### Exercise:
Take the data below and filter it for lines containing the word "indicator"; show each line found.

### Data excerpts:
-------
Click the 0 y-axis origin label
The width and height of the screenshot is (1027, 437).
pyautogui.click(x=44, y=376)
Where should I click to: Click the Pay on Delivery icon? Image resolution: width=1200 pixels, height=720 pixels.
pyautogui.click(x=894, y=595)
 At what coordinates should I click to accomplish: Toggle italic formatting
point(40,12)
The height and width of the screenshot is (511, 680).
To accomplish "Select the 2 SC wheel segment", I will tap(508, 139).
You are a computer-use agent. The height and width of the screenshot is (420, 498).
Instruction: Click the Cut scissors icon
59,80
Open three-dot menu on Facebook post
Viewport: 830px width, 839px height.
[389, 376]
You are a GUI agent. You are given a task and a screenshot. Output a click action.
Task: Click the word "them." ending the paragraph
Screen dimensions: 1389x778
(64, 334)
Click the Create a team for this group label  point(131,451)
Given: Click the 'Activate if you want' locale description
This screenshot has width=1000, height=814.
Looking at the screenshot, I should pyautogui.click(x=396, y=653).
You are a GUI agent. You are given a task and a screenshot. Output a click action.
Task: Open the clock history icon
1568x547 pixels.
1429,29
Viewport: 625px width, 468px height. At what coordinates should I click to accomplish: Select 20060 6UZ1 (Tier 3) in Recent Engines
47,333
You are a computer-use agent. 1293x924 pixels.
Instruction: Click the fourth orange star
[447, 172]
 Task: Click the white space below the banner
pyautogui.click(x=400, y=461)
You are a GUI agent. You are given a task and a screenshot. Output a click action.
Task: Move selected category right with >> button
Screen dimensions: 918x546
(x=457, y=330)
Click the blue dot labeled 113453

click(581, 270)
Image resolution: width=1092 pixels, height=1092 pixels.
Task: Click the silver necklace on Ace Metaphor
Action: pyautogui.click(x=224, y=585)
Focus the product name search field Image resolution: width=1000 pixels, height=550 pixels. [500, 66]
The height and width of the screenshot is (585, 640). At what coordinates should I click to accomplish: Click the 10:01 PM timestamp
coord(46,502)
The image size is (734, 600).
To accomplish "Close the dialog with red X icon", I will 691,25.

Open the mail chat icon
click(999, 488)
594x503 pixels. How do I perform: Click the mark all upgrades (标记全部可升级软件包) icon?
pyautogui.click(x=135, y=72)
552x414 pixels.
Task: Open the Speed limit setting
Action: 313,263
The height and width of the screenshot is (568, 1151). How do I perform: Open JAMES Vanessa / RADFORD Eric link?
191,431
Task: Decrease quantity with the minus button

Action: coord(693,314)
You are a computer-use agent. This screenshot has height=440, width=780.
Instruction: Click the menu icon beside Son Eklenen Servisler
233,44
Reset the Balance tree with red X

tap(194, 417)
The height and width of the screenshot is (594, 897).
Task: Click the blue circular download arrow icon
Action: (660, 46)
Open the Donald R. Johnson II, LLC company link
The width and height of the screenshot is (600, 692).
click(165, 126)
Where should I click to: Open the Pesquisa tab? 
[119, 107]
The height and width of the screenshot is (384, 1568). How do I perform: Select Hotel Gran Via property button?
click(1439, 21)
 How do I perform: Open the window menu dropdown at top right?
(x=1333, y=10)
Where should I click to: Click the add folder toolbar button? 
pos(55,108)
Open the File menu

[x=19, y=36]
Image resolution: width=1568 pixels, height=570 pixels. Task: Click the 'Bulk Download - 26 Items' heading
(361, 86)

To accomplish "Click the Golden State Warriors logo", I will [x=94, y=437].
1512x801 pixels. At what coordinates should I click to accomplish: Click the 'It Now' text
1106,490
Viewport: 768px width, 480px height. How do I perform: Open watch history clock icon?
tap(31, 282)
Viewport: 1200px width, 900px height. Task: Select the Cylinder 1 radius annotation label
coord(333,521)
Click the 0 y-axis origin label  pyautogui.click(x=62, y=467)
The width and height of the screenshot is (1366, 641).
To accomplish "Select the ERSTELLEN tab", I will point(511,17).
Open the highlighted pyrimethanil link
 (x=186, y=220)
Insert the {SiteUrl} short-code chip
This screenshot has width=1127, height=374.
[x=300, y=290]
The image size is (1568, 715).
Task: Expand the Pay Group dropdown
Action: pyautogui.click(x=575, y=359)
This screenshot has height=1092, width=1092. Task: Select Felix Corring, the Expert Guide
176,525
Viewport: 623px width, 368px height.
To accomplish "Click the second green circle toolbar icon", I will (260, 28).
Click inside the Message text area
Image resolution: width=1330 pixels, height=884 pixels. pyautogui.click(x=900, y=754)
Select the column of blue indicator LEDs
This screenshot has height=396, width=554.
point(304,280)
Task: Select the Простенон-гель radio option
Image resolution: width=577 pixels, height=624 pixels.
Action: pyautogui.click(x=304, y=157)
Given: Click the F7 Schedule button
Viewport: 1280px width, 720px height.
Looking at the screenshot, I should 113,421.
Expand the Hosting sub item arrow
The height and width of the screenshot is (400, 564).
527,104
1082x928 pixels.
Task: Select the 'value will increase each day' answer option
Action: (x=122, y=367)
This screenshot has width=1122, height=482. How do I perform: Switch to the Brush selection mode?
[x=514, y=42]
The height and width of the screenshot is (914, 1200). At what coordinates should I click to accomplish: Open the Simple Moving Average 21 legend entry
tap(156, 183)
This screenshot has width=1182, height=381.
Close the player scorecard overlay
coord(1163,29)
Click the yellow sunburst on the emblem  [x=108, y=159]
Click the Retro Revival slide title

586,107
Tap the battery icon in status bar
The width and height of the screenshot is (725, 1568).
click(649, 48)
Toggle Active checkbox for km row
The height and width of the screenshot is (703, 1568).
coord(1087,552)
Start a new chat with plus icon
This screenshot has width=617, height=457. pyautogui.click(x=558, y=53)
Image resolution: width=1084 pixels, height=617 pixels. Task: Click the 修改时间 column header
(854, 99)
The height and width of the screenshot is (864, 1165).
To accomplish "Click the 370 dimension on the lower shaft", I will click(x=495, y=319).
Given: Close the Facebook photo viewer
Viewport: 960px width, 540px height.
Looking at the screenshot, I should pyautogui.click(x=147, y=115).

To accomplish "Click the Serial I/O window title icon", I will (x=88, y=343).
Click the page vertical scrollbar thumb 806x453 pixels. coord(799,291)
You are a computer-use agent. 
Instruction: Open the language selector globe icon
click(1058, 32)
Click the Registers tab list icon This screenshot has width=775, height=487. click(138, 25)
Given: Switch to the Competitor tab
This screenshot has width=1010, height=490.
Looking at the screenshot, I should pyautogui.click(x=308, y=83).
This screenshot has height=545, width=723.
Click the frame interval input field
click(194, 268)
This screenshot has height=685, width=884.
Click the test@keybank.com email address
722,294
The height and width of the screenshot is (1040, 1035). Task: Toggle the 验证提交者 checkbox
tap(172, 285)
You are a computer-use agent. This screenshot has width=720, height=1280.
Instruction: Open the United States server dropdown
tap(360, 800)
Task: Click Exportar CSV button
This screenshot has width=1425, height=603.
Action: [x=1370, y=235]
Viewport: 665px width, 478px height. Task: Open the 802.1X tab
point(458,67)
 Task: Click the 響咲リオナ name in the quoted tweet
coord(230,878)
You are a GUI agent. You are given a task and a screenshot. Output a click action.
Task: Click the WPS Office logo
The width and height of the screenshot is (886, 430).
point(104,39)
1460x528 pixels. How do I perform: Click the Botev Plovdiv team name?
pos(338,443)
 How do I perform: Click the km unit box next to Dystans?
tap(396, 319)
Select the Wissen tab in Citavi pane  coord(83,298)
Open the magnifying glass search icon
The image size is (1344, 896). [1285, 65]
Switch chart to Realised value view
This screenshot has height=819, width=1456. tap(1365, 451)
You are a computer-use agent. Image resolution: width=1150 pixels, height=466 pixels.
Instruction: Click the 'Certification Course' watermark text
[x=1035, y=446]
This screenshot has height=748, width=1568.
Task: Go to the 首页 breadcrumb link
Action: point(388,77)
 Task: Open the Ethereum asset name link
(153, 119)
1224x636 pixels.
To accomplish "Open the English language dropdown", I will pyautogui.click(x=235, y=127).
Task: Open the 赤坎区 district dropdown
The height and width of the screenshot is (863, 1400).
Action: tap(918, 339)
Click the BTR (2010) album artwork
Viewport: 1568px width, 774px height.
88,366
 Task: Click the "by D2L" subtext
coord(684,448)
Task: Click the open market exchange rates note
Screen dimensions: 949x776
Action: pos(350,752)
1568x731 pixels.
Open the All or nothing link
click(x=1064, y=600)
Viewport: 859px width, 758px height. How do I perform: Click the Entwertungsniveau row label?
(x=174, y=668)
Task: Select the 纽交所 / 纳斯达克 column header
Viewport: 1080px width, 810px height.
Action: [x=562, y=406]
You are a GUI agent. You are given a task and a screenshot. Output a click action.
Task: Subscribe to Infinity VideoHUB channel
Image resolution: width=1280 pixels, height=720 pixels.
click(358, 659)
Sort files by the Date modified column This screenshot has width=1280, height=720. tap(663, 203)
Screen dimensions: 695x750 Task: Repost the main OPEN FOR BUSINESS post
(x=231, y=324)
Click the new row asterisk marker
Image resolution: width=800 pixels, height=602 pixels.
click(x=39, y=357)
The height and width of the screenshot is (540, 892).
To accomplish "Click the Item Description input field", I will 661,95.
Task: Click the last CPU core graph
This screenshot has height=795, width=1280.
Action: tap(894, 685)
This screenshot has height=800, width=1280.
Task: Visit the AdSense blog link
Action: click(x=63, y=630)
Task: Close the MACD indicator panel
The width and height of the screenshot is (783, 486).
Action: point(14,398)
-------
### Written solution:
Select the column of blue indicator LEDs
Task: Close the MACD indicator panel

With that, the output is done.